Starring: Sylvester Stallone, Julie Benz, Matthew Marsden, Graham McTavish, Muang Muang Khin

Written By: Art Monterastelli, Sylvester Stallone Directed By: Sylvester Stallone

The Short Version

Sly Stallone dusts off the world’s angriest Vietnam vet one more time.

Rambo is astoundingly violent, but it is in service of a real story.

Sometimes too real.

Bodies drop at an averaged-out rate of 2.6 corpses a minute.  (Including time for credits.)

This is Extreme Rambo; if you press “play,” you know what you’re in for.

The Long Version

What Kind Of Cheese Is It?


Shot full of countless hol- GET DOWN!

Pairs Well With...


Cheap, mass market American beer that’s a staple amongst armchair commandos and super easy to reload.  Given the category, one could do worse.

“You didn’t kill for your country.  You killed for yourself.”

Sometimes, you’ve just got to go back to the well.

One could argue that Sly Stallone had already gone back to Rocky’s well twice too many times with Rocky V and Rocky Balboa, but few could fault him for not wanting to end John Rambo’s career with a film that, all would later discover, featured Rambo teaming up with the Taliban.  Sure, they looked like “Freedom Fighters” at the time, but after 2001, many people couldn’t help but look upon that last flick as Rambo III: Oops.  (Though, to be fair, James Bond had done the same thing, so it’s not like Rambo didn’t have company.)

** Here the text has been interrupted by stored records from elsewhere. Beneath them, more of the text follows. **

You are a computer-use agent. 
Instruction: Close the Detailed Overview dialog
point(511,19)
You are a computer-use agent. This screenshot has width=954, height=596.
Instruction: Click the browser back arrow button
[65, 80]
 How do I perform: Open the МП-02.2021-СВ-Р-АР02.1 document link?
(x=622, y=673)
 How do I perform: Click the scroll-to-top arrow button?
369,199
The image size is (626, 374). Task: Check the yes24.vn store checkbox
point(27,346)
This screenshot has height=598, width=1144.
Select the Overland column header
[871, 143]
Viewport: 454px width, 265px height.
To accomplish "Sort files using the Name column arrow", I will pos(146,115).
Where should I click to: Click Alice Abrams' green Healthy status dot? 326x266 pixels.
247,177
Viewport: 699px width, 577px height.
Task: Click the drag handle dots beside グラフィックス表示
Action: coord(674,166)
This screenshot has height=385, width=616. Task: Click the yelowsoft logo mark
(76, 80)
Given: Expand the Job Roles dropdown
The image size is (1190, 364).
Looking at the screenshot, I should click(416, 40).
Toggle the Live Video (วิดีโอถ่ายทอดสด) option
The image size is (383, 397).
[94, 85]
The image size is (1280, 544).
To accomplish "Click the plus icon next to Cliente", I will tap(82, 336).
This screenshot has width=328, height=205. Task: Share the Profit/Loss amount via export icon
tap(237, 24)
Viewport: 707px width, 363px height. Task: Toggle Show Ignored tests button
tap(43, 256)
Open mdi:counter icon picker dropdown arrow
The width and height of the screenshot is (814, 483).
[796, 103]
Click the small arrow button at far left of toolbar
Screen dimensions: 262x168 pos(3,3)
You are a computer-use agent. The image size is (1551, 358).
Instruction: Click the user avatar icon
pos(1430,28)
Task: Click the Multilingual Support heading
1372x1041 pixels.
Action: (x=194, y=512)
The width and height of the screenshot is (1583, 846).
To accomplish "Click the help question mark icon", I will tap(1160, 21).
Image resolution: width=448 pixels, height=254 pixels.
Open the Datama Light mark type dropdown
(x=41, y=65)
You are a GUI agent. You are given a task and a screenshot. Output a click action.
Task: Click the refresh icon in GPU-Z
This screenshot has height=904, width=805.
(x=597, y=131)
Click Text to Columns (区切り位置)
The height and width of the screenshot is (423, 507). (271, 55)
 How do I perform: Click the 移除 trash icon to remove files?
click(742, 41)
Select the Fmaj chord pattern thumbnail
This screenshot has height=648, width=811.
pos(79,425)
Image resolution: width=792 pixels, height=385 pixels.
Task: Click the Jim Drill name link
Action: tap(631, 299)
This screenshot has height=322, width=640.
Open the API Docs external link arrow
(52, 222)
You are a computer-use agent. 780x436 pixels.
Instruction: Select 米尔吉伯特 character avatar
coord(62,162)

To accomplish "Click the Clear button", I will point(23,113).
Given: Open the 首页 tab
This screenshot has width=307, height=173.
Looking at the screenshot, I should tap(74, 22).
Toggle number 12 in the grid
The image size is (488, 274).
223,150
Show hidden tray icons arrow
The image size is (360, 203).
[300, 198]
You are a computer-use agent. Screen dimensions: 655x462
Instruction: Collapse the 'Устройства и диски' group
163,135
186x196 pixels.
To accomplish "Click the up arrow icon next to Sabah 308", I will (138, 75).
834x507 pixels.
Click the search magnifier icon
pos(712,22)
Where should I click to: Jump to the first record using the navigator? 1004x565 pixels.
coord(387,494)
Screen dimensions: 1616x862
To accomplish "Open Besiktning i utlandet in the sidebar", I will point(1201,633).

And so, once he found a way to get a big enough budget and picked up another cause, it was inevitable that Stallone would come back to try and set things right with one more turn as America’s most famous pissed off Vietnam vet.  But he didn’t call it Rambo IV or First Blood Part IV.  Instead, he just called it Rambo… which is what everyone else had been calling the second film since 1985. 

As one might imagine, this confused a lot of people.  (Which is why some foreign distributors re-titled it John Rambo, etc., and why many domestic video retailers try to tack on the tagline “The Fight Continues” as part of the title, which it isn’t.)  Since the trailer just featured Sly looking angry in the jungle while lots of stuff went “boom,” many fans actually made as far as their seats in the movie theatre still unsure as to whether this was a brand new flick or a really loud remake of the movie that made Ronald Reagan swoon back in the 80s.  (It’s a new flick, by the way.)

But you know what?  I don’t think that many of those people gave a shit either way.  I certainly don’t know anyone who did.  Stallone was playing Rambo again, stuff was exploding, and bad guys were dying.  What the story behind it might be?  Optional.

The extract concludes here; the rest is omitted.